Realism and fantasy mix in Etgar Keret’s Fly Already

A talking goldfish. Fathers transformed into pet rabbits. A loser shot out of a circus cannon, soaring over his dismal life to land safely, reborn. The stories of Israeli writer Etgar Keret comprise a kind of magic show, a mystical whirl of light and dark, humor and heartbreak. His new collection, Fly Already, transports us into his quirky yet profound world, shaped by an obsession with the twinned masks of comedy and tragedy reminiscent of writers as varied as George Saunders, Gary Shteyngart, and Isaac Bashevis Singer.

Photo: Nuka Gambashidze

Keret is acclaimed for his deft use of the short-short form, and some of the pieces in Fly Already are only a couple of pages long. They’re mostly set in present-day Israel, peopled with regular folks who crave love and jobs, sex and drugs, but who also contend with menace beneath the surface of everyday life, the blood-drenched politics of the Middle East as backdrop. To Keret’s credit, he never brings the Palestinian conflict into full focus, allowing his characters (usually men) to stumble through mishaps of their own making. Accustomed to the threats of bombs and missiles, they’re more preoccupied with stalled romances, grams of weed, and the insatiable demands of children.

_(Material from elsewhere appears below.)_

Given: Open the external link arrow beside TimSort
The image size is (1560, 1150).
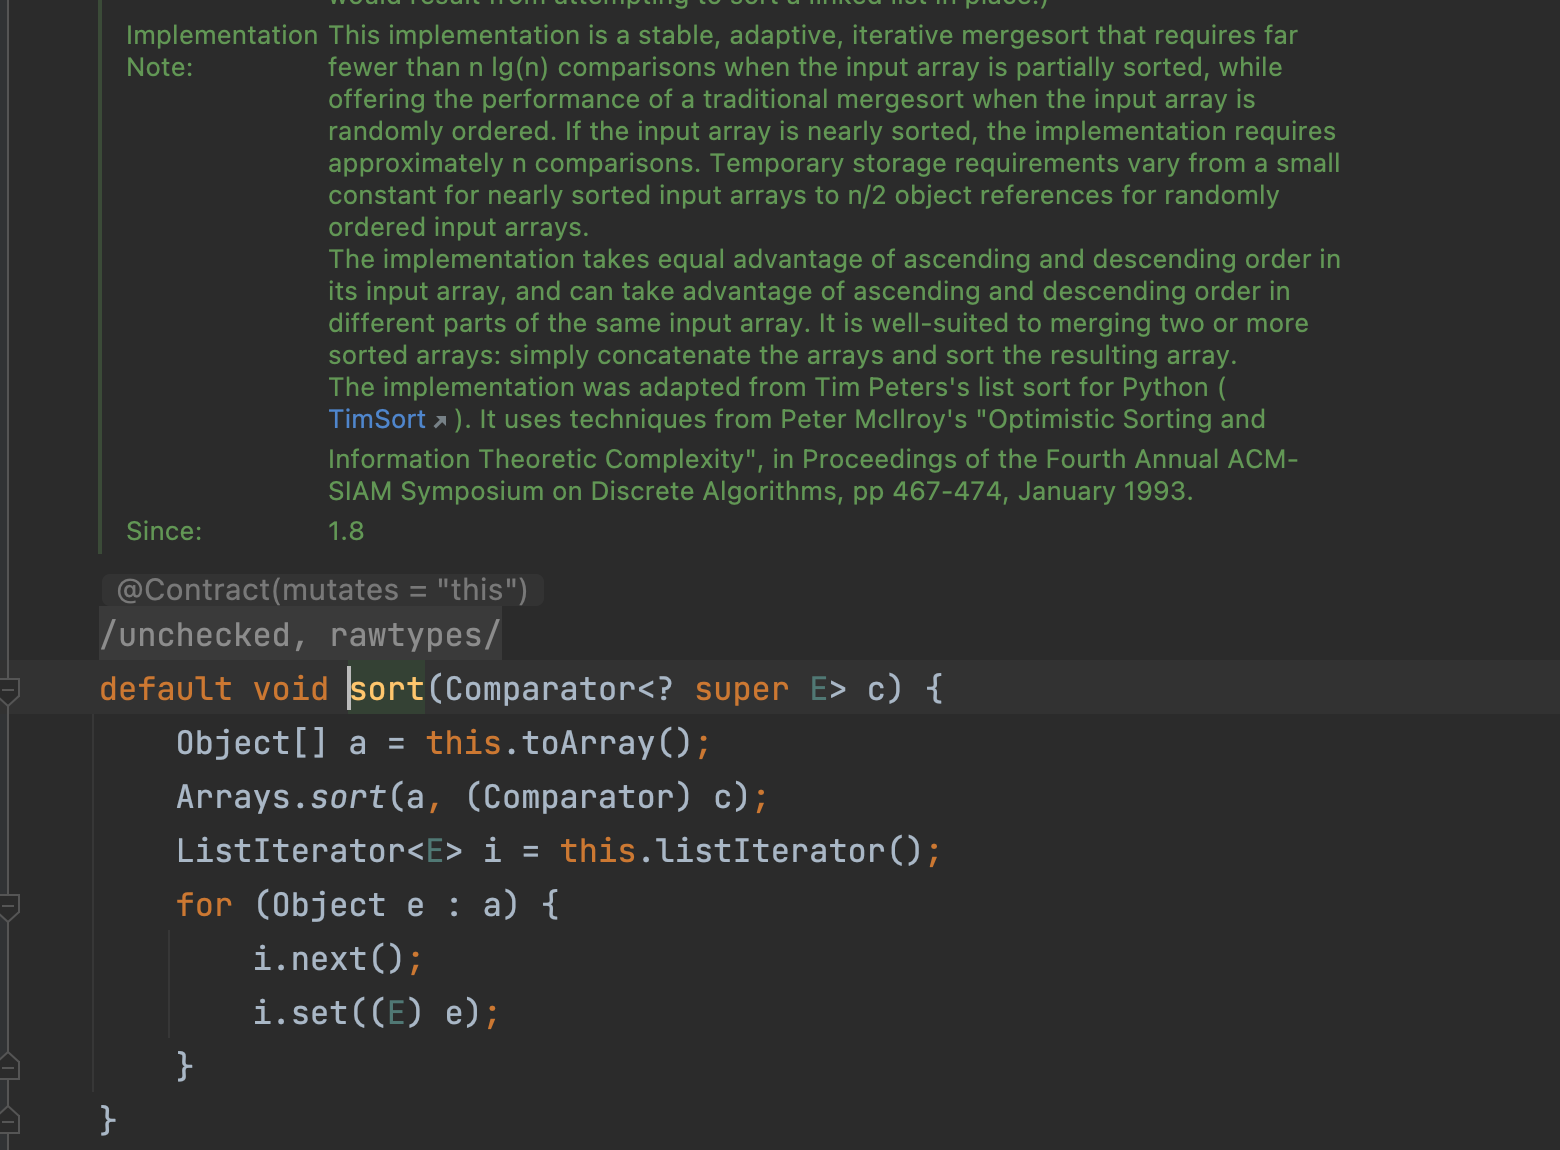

Their reversals of fortune are both sudden and moving. In the title story, a widower attempts to prevent a suicide by placating his son’s desire to watch a man leap from the roof of an apartment building. A tour of Yad Vashem, the Holocaust memorial in Jerusalem, forces an American couple to grapple with the consequences of an aborted pregnancy. An overweight, unemployed 50-year-old wins the lottery but prefers his elderly mother’s crumb cake instead. Keret’s ear for the whacky and revelatory is pitch-perfect.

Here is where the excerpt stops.